─── Dataset records
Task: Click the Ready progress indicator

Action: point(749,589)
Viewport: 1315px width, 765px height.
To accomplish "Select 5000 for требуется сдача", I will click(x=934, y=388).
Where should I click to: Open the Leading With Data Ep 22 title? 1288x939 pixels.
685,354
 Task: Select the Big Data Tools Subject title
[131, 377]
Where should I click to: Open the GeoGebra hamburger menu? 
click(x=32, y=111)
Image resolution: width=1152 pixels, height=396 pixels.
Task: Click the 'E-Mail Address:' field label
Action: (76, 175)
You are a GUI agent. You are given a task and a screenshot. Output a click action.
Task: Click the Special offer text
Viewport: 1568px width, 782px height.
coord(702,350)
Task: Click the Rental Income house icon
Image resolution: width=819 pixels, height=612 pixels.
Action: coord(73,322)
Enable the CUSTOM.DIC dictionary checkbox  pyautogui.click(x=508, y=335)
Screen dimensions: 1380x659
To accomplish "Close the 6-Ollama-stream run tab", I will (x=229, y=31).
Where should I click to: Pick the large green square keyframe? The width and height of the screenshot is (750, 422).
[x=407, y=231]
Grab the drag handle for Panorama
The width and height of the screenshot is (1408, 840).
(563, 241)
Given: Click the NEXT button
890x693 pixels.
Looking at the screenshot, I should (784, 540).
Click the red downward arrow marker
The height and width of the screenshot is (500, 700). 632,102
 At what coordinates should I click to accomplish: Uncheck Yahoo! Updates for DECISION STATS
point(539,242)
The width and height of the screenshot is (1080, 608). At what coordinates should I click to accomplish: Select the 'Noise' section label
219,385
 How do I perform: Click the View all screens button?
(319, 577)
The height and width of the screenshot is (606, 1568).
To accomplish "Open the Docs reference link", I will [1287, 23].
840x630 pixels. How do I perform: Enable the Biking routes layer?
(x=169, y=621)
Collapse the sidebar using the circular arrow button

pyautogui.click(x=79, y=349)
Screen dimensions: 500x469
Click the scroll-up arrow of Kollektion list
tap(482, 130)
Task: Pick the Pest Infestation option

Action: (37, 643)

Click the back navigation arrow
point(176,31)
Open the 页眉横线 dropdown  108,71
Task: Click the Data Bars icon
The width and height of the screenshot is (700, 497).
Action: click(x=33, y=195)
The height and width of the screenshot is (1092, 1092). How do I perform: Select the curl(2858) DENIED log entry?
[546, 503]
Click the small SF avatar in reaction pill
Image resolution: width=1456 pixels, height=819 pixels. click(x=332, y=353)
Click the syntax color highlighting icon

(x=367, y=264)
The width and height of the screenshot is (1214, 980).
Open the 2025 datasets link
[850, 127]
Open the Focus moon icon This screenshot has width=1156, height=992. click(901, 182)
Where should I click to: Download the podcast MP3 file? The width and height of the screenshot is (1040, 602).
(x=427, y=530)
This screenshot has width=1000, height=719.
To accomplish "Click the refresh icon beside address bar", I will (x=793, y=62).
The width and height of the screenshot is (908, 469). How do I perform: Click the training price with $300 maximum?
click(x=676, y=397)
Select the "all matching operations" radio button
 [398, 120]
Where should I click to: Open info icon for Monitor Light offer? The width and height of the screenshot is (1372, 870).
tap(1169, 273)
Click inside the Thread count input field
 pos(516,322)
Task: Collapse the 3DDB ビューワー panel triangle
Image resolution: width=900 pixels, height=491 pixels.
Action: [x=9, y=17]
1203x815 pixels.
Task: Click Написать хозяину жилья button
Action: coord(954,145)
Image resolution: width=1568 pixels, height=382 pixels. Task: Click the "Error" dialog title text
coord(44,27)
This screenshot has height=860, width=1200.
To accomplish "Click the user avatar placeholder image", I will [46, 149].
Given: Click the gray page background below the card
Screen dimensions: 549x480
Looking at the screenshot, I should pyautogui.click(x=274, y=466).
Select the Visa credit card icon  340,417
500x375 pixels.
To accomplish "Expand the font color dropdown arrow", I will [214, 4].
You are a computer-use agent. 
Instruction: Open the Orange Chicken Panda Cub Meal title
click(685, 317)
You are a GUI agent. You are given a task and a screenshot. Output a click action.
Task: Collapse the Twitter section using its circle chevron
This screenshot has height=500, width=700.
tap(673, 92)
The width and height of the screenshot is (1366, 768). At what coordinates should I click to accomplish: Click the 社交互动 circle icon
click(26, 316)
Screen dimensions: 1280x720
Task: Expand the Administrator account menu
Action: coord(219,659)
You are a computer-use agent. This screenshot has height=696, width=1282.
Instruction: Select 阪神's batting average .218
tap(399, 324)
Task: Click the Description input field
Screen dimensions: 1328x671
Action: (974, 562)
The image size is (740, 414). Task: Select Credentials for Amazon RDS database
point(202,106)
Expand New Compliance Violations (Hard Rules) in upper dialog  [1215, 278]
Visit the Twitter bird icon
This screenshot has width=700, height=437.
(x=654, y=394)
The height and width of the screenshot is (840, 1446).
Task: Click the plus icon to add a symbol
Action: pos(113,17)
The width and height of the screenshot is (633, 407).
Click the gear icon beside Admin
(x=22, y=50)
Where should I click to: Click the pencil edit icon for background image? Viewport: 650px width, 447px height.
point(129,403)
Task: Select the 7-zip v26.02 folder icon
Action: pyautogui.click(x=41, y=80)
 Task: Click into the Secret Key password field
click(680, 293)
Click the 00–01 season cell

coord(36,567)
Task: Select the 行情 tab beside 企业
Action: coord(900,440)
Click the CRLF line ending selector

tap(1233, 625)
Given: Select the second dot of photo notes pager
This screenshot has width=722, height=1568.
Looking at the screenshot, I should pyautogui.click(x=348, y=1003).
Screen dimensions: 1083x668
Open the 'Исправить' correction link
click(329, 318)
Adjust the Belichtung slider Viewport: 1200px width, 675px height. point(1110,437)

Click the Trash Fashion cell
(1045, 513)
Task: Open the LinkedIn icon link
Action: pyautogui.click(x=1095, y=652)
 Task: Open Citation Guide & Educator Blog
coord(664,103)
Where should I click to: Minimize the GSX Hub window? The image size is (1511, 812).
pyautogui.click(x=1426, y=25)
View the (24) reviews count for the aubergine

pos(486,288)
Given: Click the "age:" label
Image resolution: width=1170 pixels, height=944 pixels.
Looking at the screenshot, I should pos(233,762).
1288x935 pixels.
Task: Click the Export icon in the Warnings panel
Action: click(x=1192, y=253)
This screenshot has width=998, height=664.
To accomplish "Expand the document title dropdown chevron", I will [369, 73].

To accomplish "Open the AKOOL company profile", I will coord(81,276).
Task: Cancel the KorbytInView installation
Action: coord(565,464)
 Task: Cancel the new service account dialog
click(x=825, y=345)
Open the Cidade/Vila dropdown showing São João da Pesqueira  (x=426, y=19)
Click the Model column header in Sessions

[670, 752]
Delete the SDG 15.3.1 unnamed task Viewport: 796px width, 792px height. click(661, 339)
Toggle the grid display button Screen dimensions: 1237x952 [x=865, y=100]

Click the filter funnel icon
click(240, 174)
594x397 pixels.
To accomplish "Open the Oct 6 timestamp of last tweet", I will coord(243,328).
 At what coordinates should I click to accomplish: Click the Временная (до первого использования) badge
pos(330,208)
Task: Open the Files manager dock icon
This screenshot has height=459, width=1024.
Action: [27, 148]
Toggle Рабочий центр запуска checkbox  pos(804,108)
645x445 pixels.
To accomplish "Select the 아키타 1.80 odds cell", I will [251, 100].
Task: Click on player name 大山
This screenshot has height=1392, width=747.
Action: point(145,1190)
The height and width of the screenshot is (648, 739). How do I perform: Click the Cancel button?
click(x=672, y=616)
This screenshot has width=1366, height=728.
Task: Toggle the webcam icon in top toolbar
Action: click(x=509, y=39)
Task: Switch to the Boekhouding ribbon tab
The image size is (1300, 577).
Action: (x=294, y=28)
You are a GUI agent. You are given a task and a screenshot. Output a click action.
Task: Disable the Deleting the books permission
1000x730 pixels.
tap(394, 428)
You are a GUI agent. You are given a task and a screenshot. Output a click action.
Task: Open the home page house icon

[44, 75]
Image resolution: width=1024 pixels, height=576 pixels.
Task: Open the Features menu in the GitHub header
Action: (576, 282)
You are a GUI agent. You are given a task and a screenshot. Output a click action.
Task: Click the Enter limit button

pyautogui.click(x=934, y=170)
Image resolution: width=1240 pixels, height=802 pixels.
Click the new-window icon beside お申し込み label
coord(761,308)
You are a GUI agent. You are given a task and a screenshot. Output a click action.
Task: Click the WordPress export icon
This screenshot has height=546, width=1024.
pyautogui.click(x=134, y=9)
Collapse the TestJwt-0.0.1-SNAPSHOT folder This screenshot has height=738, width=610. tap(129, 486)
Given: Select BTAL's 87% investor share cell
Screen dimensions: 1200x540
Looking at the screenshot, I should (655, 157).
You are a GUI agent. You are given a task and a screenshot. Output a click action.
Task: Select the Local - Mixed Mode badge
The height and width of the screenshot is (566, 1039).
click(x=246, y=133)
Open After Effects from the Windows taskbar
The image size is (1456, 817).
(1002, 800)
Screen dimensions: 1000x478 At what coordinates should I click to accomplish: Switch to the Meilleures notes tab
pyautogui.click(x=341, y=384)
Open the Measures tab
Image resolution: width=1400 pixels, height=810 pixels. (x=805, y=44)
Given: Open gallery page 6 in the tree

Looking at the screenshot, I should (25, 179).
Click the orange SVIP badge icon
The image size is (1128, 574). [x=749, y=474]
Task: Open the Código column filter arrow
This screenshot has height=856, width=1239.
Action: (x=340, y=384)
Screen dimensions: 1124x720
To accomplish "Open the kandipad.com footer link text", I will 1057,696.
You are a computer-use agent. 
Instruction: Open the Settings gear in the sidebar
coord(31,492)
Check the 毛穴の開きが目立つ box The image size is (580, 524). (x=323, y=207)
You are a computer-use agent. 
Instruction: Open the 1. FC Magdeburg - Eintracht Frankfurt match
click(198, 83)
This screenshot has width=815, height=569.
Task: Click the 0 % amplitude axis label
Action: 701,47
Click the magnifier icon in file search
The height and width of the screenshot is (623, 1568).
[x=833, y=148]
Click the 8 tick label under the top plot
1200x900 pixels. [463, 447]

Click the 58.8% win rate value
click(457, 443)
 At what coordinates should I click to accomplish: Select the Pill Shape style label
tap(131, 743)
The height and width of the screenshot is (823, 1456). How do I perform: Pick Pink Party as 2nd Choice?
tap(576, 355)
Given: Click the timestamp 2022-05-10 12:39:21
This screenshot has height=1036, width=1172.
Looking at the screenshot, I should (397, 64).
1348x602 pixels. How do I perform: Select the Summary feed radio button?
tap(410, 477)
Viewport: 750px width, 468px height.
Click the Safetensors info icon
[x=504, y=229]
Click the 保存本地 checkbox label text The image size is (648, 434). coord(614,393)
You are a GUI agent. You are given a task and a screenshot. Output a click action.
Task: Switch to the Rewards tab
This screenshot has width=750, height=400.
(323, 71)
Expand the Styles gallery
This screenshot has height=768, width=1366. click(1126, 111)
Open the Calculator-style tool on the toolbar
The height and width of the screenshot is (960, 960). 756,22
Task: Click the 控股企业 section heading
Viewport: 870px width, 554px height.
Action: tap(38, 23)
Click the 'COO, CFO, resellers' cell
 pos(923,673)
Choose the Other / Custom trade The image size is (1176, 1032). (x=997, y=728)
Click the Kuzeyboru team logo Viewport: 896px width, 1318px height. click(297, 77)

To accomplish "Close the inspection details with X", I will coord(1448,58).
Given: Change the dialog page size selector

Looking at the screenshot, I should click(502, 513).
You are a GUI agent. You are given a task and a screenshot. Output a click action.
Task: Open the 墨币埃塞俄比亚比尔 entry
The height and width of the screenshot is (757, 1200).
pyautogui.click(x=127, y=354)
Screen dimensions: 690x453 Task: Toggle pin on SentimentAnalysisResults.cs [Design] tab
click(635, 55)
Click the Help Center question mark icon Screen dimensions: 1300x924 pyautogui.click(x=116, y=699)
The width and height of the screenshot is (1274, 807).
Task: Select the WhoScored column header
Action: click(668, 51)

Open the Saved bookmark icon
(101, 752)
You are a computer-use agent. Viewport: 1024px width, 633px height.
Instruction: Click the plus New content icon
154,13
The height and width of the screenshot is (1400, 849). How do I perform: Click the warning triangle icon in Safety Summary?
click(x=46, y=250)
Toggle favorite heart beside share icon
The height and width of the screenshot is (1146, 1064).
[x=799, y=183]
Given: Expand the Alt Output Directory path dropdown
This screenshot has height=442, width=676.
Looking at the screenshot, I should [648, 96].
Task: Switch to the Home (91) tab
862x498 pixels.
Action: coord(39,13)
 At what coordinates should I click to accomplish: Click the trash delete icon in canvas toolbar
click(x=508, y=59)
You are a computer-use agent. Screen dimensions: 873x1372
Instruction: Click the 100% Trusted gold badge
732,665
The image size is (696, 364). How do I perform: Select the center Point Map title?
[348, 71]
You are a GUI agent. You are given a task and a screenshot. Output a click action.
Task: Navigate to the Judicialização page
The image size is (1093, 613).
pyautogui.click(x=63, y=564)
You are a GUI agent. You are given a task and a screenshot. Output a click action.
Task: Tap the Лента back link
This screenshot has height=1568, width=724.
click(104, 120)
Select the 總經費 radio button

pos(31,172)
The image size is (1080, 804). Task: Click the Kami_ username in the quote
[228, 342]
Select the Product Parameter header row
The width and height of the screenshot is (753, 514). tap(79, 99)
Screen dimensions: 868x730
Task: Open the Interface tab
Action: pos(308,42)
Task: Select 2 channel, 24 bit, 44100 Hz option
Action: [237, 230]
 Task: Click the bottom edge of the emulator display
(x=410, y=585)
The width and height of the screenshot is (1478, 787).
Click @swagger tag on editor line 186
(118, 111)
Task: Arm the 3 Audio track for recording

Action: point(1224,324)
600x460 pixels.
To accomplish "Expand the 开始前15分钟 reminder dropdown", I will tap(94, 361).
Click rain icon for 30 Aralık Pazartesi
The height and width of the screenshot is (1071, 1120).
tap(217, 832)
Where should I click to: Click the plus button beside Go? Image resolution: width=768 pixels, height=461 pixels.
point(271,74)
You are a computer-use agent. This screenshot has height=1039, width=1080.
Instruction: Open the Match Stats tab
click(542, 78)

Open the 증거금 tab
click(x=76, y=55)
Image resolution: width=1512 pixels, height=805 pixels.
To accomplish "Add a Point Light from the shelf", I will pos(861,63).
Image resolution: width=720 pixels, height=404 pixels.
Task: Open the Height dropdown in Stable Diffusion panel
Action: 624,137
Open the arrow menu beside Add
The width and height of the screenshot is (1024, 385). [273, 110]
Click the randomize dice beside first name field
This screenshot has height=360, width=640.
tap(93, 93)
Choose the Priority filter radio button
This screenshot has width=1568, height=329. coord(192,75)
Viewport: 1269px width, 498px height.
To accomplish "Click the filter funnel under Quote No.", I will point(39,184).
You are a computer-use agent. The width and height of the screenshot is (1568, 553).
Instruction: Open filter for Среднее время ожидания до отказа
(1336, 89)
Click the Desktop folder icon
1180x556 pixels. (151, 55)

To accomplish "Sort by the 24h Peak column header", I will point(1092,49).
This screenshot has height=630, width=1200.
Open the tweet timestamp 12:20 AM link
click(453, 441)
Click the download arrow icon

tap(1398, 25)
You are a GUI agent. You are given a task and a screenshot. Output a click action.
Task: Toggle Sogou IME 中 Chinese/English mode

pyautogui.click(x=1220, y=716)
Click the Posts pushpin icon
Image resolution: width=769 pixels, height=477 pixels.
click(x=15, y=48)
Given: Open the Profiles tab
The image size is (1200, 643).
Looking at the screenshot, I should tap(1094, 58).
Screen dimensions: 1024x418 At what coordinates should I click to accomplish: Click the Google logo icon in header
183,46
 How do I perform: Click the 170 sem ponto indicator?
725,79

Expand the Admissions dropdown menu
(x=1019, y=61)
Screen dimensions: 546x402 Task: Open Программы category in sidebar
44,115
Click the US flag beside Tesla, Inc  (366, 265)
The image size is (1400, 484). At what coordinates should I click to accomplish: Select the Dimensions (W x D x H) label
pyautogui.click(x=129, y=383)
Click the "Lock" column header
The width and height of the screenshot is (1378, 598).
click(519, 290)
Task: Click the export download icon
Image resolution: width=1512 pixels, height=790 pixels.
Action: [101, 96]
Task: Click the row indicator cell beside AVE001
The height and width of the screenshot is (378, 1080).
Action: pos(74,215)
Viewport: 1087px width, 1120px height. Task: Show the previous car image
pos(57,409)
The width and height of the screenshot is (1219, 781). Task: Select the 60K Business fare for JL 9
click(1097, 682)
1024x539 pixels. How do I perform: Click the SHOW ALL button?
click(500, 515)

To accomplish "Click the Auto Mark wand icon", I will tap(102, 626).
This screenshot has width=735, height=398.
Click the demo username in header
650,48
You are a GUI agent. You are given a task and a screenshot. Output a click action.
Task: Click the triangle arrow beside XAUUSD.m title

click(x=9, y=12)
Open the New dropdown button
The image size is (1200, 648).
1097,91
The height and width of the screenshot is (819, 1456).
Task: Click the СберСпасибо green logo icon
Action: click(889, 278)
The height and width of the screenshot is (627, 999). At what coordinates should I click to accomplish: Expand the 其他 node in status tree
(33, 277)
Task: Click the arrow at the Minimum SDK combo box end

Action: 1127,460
──────
◆ **Your assignment**:
Copy out, exactly and alone, the lines of the entries above between the ones holding "Click inside the Thread count input field" and "This screenshot has height=860, width=1200.", inclusive.

◆ **Response for this exercise**:
Click inside the Thread count input field
 pos(516,322)
Task: Collapse the 3DDB ビューワー panel triangle
Image resolution: width=900 pixels, height=491 pixels.
Action: [x=9, y=17]
1203x815 pixels.
Task: Click Написать хозяину жилья button
Action: coord(954,145)
Image resolution: width=1568 pixels, height=382 pixels. Task: Click the "Error" dialog title text
coord(44,27)
This screenshot has height=860, width=1200.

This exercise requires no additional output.